[Given task]
Convert the entries below into a JSON array of strings, one string per line, omitting blank lines.

--- START ---

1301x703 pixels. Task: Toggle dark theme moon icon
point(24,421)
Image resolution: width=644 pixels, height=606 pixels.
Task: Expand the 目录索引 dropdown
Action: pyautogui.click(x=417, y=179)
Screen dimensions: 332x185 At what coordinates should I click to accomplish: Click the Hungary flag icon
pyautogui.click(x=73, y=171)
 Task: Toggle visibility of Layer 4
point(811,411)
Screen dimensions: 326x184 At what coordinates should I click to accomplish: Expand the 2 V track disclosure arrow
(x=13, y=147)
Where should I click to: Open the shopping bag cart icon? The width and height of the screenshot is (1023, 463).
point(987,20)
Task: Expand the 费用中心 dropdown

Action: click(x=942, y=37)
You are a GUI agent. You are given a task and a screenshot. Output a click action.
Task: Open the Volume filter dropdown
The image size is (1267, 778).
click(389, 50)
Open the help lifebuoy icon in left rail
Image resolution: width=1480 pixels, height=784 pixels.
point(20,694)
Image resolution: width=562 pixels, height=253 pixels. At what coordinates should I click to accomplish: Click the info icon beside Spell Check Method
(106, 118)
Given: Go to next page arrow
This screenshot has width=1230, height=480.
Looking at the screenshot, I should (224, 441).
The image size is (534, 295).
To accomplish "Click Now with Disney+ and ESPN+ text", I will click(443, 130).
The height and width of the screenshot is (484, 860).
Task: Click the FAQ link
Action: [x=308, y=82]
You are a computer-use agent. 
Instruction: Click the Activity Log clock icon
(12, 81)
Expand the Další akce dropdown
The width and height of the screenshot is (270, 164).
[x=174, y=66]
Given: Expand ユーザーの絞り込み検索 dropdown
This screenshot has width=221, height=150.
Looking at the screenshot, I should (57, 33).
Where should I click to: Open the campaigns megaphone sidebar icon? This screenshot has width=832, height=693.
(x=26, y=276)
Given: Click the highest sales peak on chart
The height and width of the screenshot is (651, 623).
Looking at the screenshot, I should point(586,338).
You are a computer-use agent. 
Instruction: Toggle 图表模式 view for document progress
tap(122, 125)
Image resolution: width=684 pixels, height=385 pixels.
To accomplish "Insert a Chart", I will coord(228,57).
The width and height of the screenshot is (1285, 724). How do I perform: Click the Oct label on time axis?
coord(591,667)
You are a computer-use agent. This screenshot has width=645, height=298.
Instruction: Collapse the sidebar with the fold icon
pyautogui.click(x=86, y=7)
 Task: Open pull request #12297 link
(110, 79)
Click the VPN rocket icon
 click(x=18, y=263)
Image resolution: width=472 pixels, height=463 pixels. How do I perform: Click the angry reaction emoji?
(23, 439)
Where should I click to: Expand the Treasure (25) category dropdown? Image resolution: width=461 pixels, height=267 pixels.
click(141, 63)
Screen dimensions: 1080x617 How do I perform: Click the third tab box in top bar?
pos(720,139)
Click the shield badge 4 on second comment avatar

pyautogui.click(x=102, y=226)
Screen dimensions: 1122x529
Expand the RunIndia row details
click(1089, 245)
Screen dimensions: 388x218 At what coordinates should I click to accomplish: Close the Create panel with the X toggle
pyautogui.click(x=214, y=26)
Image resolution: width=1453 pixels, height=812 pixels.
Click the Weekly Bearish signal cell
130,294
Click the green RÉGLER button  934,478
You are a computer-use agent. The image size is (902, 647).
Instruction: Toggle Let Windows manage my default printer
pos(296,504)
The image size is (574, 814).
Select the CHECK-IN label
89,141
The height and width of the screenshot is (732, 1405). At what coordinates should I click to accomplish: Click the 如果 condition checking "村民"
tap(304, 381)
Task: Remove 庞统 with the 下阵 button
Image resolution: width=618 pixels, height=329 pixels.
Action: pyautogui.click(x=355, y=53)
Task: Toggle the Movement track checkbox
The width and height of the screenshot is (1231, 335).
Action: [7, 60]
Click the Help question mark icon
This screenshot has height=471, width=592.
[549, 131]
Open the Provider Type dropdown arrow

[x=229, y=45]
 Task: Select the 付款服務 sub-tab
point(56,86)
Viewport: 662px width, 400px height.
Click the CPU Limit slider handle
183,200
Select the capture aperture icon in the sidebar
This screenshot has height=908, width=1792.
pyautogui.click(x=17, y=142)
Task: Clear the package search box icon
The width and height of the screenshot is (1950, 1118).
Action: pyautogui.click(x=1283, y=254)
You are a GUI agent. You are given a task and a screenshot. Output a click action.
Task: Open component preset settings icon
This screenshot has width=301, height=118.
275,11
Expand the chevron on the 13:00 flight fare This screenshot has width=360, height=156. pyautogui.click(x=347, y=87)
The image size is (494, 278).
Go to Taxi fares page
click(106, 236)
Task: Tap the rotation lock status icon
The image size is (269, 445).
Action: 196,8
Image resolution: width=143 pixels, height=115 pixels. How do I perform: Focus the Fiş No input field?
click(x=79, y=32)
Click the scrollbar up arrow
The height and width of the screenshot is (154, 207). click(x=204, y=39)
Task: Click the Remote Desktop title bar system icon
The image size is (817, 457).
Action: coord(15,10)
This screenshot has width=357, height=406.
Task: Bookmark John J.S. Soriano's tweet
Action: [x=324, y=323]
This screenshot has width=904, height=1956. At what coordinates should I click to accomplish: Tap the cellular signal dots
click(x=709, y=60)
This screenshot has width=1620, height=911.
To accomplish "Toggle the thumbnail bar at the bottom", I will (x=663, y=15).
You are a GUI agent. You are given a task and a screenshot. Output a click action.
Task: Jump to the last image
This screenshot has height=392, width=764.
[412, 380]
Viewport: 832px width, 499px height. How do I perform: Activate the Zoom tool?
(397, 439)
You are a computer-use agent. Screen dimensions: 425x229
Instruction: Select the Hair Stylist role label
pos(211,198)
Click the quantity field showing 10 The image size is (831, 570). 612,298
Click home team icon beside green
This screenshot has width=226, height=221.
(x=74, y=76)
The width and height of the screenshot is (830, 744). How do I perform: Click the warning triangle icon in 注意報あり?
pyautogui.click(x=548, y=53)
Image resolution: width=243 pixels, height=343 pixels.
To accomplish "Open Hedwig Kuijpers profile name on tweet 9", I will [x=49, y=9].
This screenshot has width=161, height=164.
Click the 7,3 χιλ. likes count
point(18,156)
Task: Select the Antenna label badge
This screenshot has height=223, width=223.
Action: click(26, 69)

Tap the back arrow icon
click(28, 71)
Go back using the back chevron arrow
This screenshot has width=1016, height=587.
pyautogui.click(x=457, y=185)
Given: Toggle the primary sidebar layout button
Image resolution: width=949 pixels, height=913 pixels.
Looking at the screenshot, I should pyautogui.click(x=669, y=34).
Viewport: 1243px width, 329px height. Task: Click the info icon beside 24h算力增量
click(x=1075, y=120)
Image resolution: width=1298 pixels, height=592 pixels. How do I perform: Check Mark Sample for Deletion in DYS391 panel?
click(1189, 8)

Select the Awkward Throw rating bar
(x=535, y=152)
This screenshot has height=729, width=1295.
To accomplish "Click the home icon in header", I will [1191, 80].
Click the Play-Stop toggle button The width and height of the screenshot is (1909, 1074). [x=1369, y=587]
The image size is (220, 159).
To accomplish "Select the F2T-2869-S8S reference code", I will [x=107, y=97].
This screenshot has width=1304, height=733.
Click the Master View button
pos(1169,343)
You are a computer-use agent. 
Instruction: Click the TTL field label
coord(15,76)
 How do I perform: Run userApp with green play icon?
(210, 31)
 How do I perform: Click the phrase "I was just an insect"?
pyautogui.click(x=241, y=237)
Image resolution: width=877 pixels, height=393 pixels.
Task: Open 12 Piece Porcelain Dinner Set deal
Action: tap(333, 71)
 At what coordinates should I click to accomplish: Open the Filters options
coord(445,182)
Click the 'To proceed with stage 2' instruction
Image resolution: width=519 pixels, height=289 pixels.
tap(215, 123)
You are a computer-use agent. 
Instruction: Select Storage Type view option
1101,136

--- END ---

[Response below]
[
  "1301x703 pixels. Task: Toggle dark theme moon icon",
  "point(24,421)",
  "Image resolution: width=644 pixels, height=606 pixels.",
  "Task: Expand the 目录索引 dropdown",
  "Action: pyautogui.click(x=417, y=179)",
  "Screen dimensions: 332x185 At what coordinates should I click to accomplish: Click the Hungary flag icon",
  "pyautogui.click(x=73, y=171)",
  " Task: Toggle visibility of Layer 4",
  "point(811,411)",
  "Screen dimensions: 326x184 At what coordinates should I click to accomplish: Expand the 2 V track disclosure arrow",
  "(x=13, y=147)",
  "Where should I click to: Open the shopping bag cart icon? The width and height of the screenshot is (1023, 463).",
  "point(987,20)",
  "Task: Expand the 费用中心 dropdown",
  "Action: click(x=942, y=37)",
  "You are a GUI agent. You are given a task and a screenshot. Output a click action.",
  "Task: Open the Volume filter dropdown",
  "The image size is (1267, 778).",
  "click(389, 50)",
  "Open the help lifebuoy icon in left rail",
  "Image resolution: width=1480 pixels, height=784 pixels.",
  "point(20,694)",
  "Image resolution: width=562 pixels, height=253 pixels. At what coordinates should I click to accomplish: Click the info icon beside Spell Check Method",
  "(106, 118)",
  "Given: Go to next page arrow",
  "This screenshot has width=1230, height=480.",
  "Looking at the screenshot, I should (224, 441).",
  "The image size is (534, 295).",
  "To accomplish \"Click Now with Disney+ and ESPN+ text\", I will click(443, 130).",
  "The height and width of the screenshot is (484, 860).",
  "Task: Click the FAQ link",
  "Action: [x=308, y=82]",
  "You are a computer-use agent. ",
  "Instruction: Click the Activity Log clock icon",
  "(12, 81)",
  "Expand the Další akce dropdown",
  "The width and height of the screenshot is (270, 164).",
  "[x=174, y=66]",
  "Given: Expand ユーザーの絞り込み検索 dropdown",
  "This screenshot has width=221, height=150.",
  "Looking at the screenshot, I should (57, 33).",
  "Where should I click to: Open the campaigns megaphone sidebar icon? This screenshot has width=832, height=693.",
  "(x=26, y=276)",
  "Given: Click the highest sales peak on chart",
  "The height and width of the screenshot is (651, 623).",
  "Looking at the screenshot, I should point(586,338).",
  "You are a computer-use agent. ",
  "Instruction: Toggle 图表模式 view for document progress",
  "tap(122, 125)",
  "Image resolution: width=684 pixels, height=385 pixels.",
  "To accomplish \"Insert a Chart\", I will coord(228,57).",
  "The width and height of the screenshot is (1285, 724). How do I perform: Click the Oct label on time axis?",
  "coord(591,667)",
  "You are a computer-use agent. This screenshot has width=645, height=298.",
  "Instruction: Collapse the sidebar with the fold icon",
  "pyautogui.click(x=86, y=7)",
  " Task: Open pull request #12297 link",
  "(110, 79)",
  "Click the VPN rocket icon",
  " click(x=18, y=263)",
  "Image resolution: width=472 pixels, height=463 pixels. How do I perform: Click the angry reaction emoji?",
  "(23, 439)",
  "Where should I click to: Expand the Treasure (25) category dropdown? Image resolution: width=461 pixels, height=267 pixels.",
  "click(141, 63)",
  "Screen dimensions: 1080x617 How do I perform: Click the third tab box in top bar?",
  "pos(720,139)",
  "Click the shield badge 4 on second comment avatar",
  "pyautogui.click(x=102, y=226)",
  "Screen dimensions: 1122x529",
  "Expand the RunIndia row details",
  "click(1089, 245)",
  "Screen dimensions: 388x218 At what coordinates should I click to accomplish: Close the Create panel with the X toggle",
  "pyautogui.click(x=214, y=26)",
  "Image resolution: width=1453 pixels, height=812 pixels.",
  "Click the Weekly Bearish signal cell",
  "130,294",
  "Click the green RÉGLER button  934,478",
  "You are a computer-use agent. The image size is (902, 647).",
  "Instruction: Toggle Let Windows manage my default printer",
  "pos(296,504)",
  "The image size is (574, 814).",
  "Select the CHECK-IN label",
  "89,141",
  "The height and width of the screenshot is (732, 1405). At what coordinates should I click to accomplish: Click the 如果 condition checking \"村民\"",
  "tap(304, 381)",
  "Task: Remove 庞统 with the 下阵 button",
  "Image resolution: width=618 pixels, height=329 pixels.",
  "Action: pyautogui.click(x=355, y=53)",
  "Task: Toggle the Movement track checkbox",
  "The width and height of the screenshot is (1231, 335).",
  "Action: [7, 60]",
  "Click the Help question mark icon",
  "This screenshot has height=471, width=592.",
  "[549, 131]",
  "Open the Provider Type dropdown arrow",
  "[x=229, y=45]",
  " Task: Select the 付款服務 sub-tab",
  "point(56,86)",
  "Viewport: 662px width, 400px height.",
  "Click the CPU Limit slider handle",
  "183,200",
  "Select the capture aperture icon in the sidebar",
  "This screenshot has height=908, width=1792.",
  "pyautogui.click(x=17, y=142)",
  "Task: Clear the package search box icon",
  "The width and height of the screenshot is (1950, 1118).",
  "Action: pyautogui.click(x=1283, y=254)",
  "You are a GUI agent. You are given a task and a screenshot. Output a click action.",
  "Task: Open component preset settings icon",
  "This screenshot has width=301, height=118.",
  "275,11",
  "Expand the chevron on the 13:00 flight fare This screenshot has width=360, height=156. pyautogui.click(x=347, y=87)",
  "The image size is (494, 278).",
  "Go to Taxi fares page",
  "click(106, 236)",
  "Task: Tap the rotation lock status icon",
  "The image size is (269, 445).",
  "Action: 196,8",
  "Image resolution: width=143 pixels, height=115 pixels. How do I perform: Focus the Fiş No input field?",
  "click(x=79, y=32)",
  "Click the scrollbar up arrow",
  "The height and width of the screenshot is (154, 207). click(x=204, y=39)",
  "Task: Click the Remote Desktop title bar system icon",
  "The image size is (817, 457).",
  "Action: coord(15,10)",
  "This screenshot has width=357, height=406.",
  "Task: Bookmark John J.S. Soriano's tweet",
  "Action: [x=324, y=323]",
  "This screenshot has width=904, height=1956. At what coordinates should I click to accomplish: Tap the cellular signal dots",
  "click(x=709, y=60)",
  "This screenshot has width=1620, height=911.",
  "To accomplish \"Toggle the thumbnail bar at the bottom\", I will (x=663, y=15).",
  "You are a GUI agent. You are given a task and a screenshot. Output a click action.",
  "Task: Jump to the last image",
  "This screenshot has height=392, width=764.",
  "[412, 380]",
  "Viewport: 832px width, 499px height. How do I perform: Activate the Zoom tool?",
  "(397, 439)",
  "You are a computer-use agent. Screen dimensions: 425x229",
  "Instruction: Select the Hair Stylist role label",
  "pos(211,198)",
  "Click the quantity field showing 10 The image size is (831, 570). 612,298",
  "Click home team icon beside green",
  "This screenshot has width=226, height=221.",
  "(x=74, y=76)",
  "The width and height of the screenshot is (830, 744). How do I perform: Click the warning triangle icon in 注意報あり?",
  "pyautogui.click(x=548, y=53)",
  "Image resolution: width=243 pixels, height=343 pixels.",
  "To accomplish \"Open Hedwig Kuijpers profile name on tweet 9\", I will [x=49, y=9].",
  "This screenshot has width=161, height=164.",
  "Click the 7,3 χιλ. likes count",
  "point(18,156)",
  "Task: Select the Antenna label badge",
  "This screenshot has height=223, width=223.",
  "Action: click(26, 69)",
  "Tap the back arrow icon",
  "click(28, 71)",
  "Go back using the back chevron arrow",
  "This screenshot has width=1016, height=587.",
  "pyautogui.click(x=457, y=185)",
  "Given: Toggle the primary sidebar layout button",
  "Image resolution: width=949 pixels, height=913 pixels.",
  "Looking at the screenshot, I should pyautogui.click(x=669, y=34).",
  "Viewport: 1243px width, 329px height. Task: Click the info icon beside 24h算力增量",
  "click(x=1075, y=120)",
  "Image resolution: width=1298 pixels, height=592 pixels. How do I perform: Check Mark Sample for Deletion in DYS391 panel?",
  "click(1189, 8)",
  "Select the Awkward Throw rating bar",
  "(x=535, y=152)",
  "This screenshot has height=729, width=1295.",
  "To accomplish \"Click the home icon in header\", I will [1191, 80].",
  "Click the Play-Stop toggle button The width and height of the screenshot is (1909, 1074). [x=1369, y=587]",
  "The image size is (220, 159).",
  "To accomplish \"Select the F2T-2869-S8S reference code\", I will [x=107, y=97].",
  "This screenshot has width=1304, height=733.",
  "Click the Master View button",
  "pos(1169,343)",
  "You are a computer-use agent. ",
  "Instruction: Click the TTL field label",
  "coord(15,76)",
  " How do I perform: Run userApp with green play icon?",
  "(210, 31)",
  " How do I perform: Click the phrase \"I was just an insect\"?",
  "pyautogui.click(x=241, y=237)",
  "Image resolution: width=877 pixels, height=393 pixels.",
  "Task: Open 12 Piece Porcelain Dinner Set deal",
  "Action: tap(333, 71)",
  " At what coordinates should I click to accomplish: Open the Filters options",
  "coord(445,182)",
  "Click the 'To proceed with stage 2' instruction",
  "Image resolution: width=519 pixels, height=289 pixels.",
  "tap(215, 123)",
  "You are a computer-use agent. ",
  "Instruction: Select Storage Type view option",
  "1101,136"
]